2023-4-26 08:29| 编辑: mango524| 查看: 1223| 评论: 0|来源: IVD工具人

摘要: 运用CRISPR技术快速现场检测非洲猪瘟病毒的方法,能够实现快速、简便、超敏、高特异的动物疫病病毒检测,助力动物疫病防控,


“吐露”心声:1921年,非洲出现的一头眼鼻分泌粘稠物、皮肤绀紫、并且发着高烧、呼吸困难的猪拉开了“非洲猪瘟”的序幕。尽管非洲猪瘟并不会造成“人畜共患病”的现象,但该病高达100%的急性致死率仍旧给人类畜牧业造成了极大的损失。如何快速检测非洲猪瘟成了一道亟待攻克的难题。本周,小编为大家带来了运用CRISPR技术快速现场检测非洲猪瘟病毒的方法,快和小编一起看看吧!

前言

非洲猪瘟(African swine fever,ASF)是由非洲猪瘟病毒(African swine fever virus,ASFV)引起的一种急性、热性、高度接触性传染病,病死率接近100%。我国自2018年8月确诊第一例ASF以来[1,2],已经捕杀或活埋一百多万头猪,使国家养猪业蒙受巨大损失。
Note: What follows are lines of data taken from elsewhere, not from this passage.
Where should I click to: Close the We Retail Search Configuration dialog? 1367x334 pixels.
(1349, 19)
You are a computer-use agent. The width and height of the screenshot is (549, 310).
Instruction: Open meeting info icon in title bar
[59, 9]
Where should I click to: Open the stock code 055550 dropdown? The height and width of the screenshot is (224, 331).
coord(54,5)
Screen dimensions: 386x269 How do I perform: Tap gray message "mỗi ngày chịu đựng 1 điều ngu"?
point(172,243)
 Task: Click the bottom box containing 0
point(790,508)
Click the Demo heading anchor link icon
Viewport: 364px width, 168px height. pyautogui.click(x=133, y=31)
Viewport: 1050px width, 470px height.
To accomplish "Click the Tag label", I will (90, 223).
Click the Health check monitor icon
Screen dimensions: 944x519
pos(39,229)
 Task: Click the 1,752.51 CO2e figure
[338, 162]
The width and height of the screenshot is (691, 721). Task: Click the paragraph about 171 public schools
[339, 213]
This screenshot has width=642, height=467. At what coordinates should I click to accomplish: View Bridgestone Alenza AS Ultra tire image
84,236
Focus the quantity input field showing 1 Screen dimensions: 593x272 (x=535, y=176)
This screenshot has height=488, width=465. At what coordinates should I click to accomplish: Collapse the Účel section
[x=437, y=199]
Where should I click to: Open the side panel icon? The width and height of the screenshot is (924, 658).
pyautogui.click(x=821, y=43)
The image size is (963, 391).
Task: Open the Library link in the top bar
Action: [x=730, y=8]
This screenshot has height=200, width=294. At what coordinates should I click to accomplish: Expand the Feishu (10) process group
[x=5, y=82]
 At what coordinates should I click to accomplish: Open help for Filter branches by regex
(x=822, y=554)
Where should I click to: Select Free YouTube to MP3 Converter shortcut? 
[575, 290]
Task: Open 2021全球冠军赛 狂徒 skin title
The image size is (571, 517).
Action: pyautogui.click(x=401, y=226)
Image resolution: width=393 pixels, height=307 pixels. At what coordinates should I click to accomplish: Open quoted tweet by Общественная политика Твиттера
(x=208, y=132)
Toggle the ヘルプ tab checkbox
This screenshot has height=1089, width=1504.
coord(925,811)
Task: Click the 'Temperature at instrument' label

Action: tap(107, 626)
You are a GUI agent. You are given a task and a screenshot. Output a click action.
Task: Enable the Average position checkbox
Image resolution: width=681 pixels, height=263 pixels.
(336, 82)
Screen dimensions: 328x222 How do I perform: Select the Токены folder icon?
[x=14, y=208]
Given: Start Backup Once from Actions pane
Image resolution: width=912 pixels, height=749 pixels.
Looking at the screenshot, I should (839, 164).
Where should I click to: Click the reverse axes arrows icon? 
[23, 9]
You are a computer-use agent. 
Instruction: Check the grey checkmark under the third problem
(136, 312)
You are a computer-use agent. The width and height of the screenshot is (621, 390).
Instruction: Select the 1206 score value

目前,ASF暂无安全有效的疫苗可用,因此,快速、灵敏和可在现场执行的非洲猪瘟检测对于疾病监测和控制非常重要。在现有的诊断方法中,核酸检测因其较高的灵敏度和特异性而成为ASF诊断中应用最广泛的诊断方法[3]。核酸诊断的金标准是qPCR,它可以对低浓度的样本进行准确检测,但该方法需要特殊的仪器平台及对操作者较高的专业技术要求,限制了其在现场检测中的应用。因此,一些便携式核酸检测系统,如高效的等温扩增方法,包括环介导等温扩增(LAMP)[4]、重组聚合酶扩增(RPA)[5]和指数扩增反应(EXPAR)[6]等,已被开发出来作为传统qPCR方法的替代法。但等温扩增存在一些非特异性问题,检测灵敏度低于qPCR,且存在假阳性的风险。

图1. 猪感染非洲猪瘟病毒后的发病症状

近年来,具有反式切割活性的CRISPR/Cas诊断系统展现了其特有的高灵敏度和高特异性,随之出现了一些超敏快速的CRISPR/Cas诊断技术,如SHERLOCK、HOLMES等,这些技术将在ASFV现场快速检测领域展现其强大的应用潜力。


RPA-CRISPR/Cas12a检测系统

Wang等[7]利用RPA结合CRISPR/Cas12a系统,针对ASFV的保守基因p72进行RPA扩增,将扩增子与Cas12a/crRNA混合。当体系中存在ASFV靶序列,就会与Cas12a/crRNA形成三元复合体,激发其反式切割活性,切割体系中的报告探针,从而产生荧光信号,见图2。作者发现RPA结合CRISPR/Cas12a检测灵敏度比商品化的qPCR试剂更高。且该方法特异性很高,只能检测出ASFV,而对其他病毒样本均无反应。

图2. CRISPR-Cas12a对ASFV检测的应用示意图


RPA-CRISPR/LwCas13a检测系统

Ren等[8] 开发了一种基于RPA-CRISPR/LwCas13a的核酸检测方法来诊断ASFV。作为一种高度灵敏的方法,该法通过RPA扩增后对扩增子进行转录,体系中存在ASFV转录靶标时就会与Cas13a结合,激活其反式切割活性,并切割报告探针产生荧光信号,检测原理见图3A,该方法可以检测到低至单个拷贝的ASFV质粒和基因组DNA。同时作者也开发了一种试纸条与RPA-CRISPR结合用于ASFV检测的方法,见图3B,具有与TaqMan qPCR相同的灵敏度。同样,RPA-CRISPR能够将ASFV基因组DNA与其他猪病病毒的DNA/RNA区别开,没有任何交叉反应。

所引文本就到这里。